Most politicians tend to play up their friends in high places. Simcha Felder seems to downplay them.
When asked about his cozy relationship with Mayor Michael Bloomberg, the Brooklyn councilman simply says, "A lot of people have good relationships with the mayor."
But a lot of people weren’t invited by Bloomberg to fly to Israel this week on his private jet. Felder is one of 10 Jewish members of the City Council, but the only one making the trip.
"Simcha is a great leader of his community who works hard for his constituents, and the mayor is looking forward to traveling with him," Bloomberg’s press secretary, Ed Skyler, said Friday. "We don’t have room for everyone, and the mayor chose Simcha to represent the Council."
It’s not the first sign of an alliance between the Republican mayor and the Democratic councilman, whose district includes most of Borough Park and parts of Midwood, Bay Ridge and Bensonhurst.
In December, Bloomberg attended a community breakfast in Felder’s district. With hundreds of people crammed into a small catering hall, it remains the largest all-Jewish gathering in a community setting that the mayor has attended. And it came just a month after the Council approved Bloomberg’s vastly unpopular property tax hike.
Felder, who supported the hike, even ran interference for the embattled chief executive.
"Point your finger where it belongs: at Osama bin Laden," he told the crowd.
A few months later, it was Felder at the mayor’s side at police headquarters when he and Commissioner Raymond Kelly briefed Jewish leaders on security precautions for the High Holy Days. In introducing Felder, the mayor joked that he was "not to be confused with Lew Fidler, who is also a councilman."
Bloomberg also has helped Felder deliver on many of his campaign promises, such as restoring the number of day care vouchers available to his constituents and scheduling garbage pickups after rush hour to ease traffic congestion in the crowded district.
Bloomberg won three-quarters of the vote in Borough Park in 2001, and made several appearances there in the final days of the campaign. The politically conservative area, where people generally vote in blocs, is a natural target for his re-election campaign.
Felder, 44, says he doesn’t know why the mayor asked him to join him on the whirlwind Israel jaunt, originally scheduled for September but moved up in response to the renewed wave of terrorism.
"I’m honored to be able to go along, to be with the people of Israel, to visit the sick and maybe pay a shiva call" to terror victims’ families, said the non-practicing rabbi, who was ordained at Yeshiva Torah Vodaath, and father of four.
Felder is a freshman seeking re-election this year, which he will accomplish automatically if he succeeds in keeping his predecessor, Noach Dear, off the Democratic primary ballot in a dispute over term limits. Felder said the mayor supports his campaign, not surprising since he’s also the Republican and Conservative candidate for the seat.

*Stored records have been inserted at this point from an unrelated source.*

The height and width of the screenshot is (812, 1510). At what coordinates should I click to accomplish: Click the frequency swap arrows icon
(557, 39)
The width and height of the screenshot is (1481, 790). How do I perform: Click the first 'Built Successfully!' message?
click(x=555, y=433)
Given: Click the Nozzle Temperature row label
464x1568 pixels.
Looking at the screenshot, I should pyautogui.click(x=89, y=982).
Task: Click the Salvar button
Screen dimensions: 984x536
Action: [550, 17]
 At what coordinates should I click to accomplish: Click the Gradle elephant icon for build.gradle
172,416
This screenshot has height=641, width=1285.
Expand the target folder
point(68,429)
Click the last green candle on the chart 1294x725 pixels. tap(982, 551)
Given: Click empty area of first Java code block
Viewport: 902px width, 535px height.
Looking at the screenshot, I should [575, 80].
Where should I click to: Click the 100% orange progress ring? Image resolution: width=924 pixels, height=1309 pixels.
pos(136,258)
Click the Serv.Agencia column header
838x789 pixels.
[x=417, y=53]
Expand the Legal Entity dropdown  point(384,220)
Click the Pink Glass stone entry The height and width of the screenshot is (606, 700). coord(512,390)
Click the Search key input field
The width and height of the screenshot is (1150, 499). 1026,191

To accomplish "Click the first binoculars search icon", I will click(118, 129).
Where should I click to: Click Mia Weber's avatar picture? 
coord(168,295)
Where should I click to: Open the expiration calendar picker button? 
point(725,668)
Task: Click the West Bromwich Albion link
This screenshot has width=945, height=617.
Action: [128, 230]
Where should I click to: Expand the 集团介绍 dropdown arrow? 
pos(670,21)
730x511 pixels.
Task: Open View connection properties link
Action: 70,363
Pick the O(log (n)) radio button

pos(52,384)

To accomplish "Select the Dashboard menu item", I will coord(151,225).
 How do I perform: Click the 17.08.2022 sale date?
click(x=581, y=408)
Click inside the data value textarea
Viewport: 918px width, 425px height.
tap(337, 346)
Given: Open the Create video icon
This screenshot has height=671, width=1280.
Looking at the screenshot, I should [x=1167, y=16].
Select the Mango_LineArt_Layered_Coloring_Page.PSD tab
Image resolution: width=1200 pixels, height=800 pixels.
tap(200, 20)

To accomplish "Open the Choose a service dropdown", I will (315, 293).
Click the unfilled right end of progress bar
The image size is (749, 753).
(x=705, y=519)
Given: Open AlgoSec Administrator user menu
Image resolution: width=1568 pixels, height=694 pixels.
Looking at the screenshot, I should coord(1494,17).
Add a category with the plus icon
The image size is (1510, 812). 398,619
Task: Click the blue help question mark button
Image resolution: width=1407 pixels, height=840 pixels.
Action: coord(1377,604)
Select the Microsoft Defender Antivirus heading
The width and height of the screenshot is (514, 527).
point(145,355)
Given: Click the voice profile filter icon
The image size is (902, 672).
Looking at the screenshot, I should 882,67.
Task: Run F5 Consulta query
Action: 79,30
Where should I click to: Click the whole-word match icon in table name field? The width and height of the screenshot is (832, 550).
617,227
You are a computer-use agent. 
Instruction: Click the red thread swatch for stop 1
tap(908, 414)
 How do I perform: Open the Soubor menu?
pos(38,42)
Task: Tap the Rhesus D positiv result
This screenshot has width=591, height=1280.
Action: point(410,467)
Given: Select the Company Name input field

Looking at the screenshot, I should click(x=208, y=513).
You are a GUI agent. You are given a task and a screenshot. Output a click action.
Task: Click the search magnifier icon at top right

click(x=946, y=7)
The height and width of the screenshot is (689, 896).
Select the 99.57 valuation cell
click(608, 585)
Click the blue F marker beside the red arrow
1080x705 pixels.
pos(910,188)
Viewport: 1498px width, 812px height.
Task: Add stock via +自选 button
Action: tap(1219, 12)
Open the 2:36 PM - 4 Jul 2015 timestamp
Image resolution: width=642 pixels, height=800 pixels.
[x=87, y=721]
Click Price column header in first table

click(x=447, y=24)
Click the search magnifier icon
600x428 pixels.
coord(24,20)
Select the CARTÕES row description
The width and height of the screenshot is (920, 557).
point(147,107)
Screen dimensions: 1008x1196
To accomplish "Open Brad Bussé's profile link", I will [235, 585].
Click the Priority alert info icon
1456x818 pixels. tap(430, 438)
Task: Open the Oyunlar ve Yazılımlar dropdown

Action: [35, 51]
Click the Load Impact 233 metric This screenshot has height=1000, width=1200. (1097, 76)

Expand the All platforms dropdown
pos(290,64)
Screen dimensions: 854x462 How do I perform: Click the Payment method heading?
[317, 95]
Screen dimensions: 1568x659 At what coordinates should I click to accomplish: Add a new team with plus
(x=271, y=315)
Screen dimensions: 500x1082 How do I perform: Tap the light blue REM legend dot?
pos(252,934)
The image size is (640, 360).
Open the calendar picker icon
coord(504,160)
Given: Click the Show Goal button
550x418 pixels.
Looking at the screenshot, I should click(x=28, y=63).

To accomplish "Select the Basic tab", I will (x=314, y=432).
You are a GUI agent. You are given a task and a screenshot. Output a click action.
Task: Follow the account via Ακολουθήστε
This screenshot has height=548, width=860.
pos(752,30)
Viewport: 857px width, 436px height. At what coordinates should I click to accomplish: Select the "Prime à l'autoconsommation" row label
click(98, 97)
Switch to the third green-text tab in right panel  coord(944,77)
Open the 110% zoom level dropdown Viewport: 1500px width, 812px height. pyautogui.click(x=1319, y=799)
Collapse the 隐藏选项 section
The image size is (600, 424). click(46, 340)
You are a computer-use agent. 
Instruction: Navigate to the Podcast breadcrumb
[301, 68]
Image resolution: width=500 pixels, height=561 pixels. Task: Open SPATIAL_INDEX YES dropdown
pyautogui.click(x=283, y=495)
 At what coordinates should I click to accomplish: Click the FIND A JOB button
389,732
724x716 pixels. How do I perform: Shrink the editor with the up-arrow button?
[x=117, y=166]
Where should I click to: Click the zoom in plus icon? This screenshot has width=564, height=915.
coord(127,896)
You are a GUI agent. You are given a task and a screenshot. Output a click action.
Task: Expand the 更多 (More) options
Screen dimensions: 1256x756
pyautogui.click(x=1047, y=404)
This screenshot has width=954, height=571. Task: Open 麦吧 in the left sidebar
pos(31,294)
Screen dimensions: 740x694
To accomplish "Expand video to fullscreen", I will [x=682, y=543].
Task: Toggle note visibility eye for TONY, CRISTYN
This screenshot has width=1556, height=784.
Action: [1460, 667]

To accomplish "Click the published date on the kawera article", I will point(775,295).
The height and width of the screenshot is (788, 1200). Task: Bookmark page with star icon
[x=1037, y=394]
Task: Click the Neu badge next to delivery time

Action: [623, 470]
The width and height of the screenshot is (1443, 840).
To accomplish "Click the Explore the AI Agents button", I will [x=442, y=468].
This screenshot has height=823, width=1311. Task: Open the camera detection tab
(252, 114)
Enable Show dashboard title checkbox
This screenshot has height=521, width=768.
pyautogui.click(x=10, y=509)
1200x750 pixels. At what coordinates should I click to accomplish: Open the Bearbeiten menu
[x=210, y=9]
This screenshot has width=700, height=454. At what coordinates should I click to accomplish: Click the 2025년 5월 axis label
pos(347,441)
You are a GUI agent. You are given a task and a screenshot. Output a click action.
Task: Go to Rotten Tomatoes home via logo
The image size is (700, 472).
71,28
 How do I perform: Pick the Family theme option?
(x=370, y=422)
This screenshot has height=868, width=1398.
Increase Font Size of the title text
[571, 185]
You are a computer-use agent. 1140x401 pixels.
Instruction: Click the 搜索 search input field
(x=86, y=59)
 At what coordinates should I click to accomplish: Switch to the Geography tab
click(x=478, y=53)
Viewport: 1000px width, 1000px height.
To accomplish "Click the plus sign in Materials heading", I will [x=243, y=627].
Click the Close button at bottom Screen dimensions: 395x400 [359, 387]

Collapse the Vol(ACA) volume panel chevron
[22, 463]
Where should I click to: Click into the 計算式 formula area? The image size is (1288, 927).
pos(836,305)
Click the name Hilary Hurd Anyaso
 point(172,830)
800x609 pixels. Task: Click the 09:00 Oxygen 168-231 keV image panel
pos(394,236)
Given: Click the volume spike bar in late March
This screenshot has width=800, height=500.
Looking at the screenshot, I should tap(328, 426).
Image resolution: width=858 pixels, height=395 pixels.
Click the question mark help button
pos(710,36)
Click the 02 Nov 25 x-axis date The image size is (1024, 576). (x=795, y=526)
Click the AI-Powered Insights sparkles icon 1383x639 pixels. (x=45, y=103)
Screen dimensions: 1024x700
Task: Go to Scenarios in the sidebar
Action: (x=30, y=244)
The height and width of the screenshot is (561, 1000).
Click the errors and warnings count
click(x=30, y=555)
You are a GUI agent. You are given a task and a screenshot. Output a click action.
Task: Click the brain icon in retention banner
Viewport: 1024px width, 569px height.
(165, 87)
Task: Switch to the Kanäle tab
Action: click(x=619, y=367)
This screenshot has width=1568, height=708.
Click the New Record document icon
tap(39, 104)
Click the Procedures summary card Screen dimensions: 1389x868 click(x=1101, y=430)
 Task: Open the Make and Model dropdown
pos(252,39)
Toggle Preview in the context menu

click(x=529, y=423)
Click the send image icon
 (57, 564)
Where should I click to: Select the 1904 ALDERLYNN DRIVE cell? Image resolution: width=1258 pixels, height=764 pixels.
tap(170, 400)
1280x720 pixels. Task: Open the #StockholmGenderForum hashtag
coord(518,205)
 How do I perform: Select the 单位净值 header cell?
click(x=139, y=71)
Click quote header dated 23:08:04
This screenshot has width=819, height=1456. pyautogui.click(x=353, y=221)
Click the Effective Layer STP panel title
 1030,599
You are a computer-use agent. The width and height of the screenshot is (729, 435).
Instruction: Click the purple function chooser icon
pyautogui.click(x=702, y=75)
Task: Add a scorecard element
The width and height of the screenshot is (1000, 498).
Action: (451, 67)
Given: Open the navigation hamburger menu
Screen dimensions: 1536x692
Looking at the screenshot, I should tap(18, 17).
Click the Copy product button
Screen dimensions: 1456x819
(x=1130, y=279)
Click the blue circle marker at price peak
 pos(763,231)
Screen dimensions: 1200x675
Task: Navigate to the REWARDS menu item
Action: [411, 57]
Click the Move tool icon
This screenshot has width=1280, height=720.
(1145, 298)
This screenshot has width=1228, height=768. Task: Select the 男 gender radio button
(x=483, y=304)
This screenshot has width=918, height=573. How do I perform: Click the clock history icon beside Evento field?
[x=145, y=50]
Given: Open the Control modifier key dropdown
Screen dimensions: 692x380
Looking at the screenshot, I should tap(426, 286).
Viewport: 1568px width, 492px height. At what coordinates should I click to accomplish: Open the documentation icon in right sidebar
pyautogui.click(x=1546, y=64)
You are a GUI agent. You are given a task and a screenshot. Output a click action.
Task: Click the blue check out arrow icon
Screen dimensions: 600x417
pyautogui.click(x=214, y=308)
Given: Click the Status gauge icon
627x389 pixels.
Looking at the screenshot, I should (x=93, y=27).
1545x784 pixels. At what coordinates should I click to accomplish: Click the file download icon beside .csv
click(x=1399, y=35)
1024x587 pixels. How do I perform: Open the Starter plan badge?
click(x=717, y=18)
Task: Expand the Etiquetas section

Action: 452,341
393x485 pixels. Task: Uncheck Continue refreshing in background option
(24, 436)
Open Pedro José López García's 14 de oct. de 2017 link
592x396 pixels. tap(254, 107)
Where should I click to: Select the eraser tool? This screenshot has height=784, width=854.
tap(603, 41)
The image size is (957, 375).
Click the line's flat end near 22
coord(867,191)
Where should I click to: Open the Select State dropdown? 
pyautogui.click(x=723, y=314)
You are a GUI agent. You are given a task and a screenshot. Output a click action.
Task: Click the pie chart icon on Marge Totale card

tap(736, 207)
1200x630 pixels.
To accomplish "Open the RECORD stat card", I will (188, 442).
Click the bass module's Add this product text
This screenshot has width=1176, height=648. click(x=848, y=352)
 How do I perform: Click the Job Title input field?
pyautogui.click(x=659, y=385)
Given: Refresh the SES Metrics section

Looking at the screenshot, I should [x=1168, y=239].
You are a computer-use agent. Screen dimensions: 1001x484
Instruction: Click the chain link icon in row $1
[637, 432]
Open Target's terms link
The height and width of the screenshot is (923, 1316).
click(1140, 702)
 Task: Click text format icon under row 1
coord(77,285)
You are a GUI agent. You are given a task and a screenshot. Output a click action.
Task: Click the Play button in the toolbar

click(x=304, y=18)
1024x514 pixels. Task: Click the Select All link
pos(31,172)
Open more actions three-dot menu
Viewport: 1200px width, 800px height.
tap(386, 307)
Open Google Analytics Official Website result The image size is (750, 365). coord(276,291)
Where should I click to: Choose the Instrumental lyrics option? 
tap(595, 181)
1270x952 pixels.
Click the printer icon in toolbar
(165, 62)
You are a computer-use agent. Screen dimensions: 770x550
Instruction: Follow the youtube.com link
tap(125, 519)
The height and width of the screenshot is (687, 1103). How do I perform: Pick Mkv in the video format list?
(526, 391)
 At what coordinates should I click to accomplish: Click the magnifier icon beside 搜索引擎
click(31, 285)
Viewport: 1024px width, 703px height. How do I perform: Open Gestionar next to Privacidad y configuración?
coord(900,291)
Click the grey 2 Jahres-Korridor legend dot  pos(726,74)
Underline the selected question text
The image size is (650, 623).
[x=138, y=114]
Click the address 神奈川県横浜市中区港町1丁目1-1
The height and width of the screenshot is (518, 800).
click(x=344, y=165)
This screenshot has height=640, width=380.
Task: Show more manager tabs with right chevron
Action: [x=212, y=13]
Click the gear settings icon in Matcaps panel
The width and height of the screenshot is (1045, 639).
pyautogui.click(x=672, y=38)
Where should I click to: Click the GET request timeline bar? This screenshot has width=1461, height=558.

As for Bloomberg’s performance, Felder said: "He’s doing the best he can during very difficult times."
He attributes the billionaire mayor’s dismal approval rating to a kind of reverse psychology. People, he said, actually want the kind of qualities in an elected official they profess to hate.
"They ‘hate’ politicians who are movie stars and not real mayors," Felder said. "And elected officials who owe everybody favors and need everybody’s money is also something they ‘hate.’"
In other words, if the billionaire Bloomberg had more charisma and needed to raise money rather than finance his own campaigns, people would like him better, in Felder’s view.
"And also," he adds, "I think some people don’t like rich people."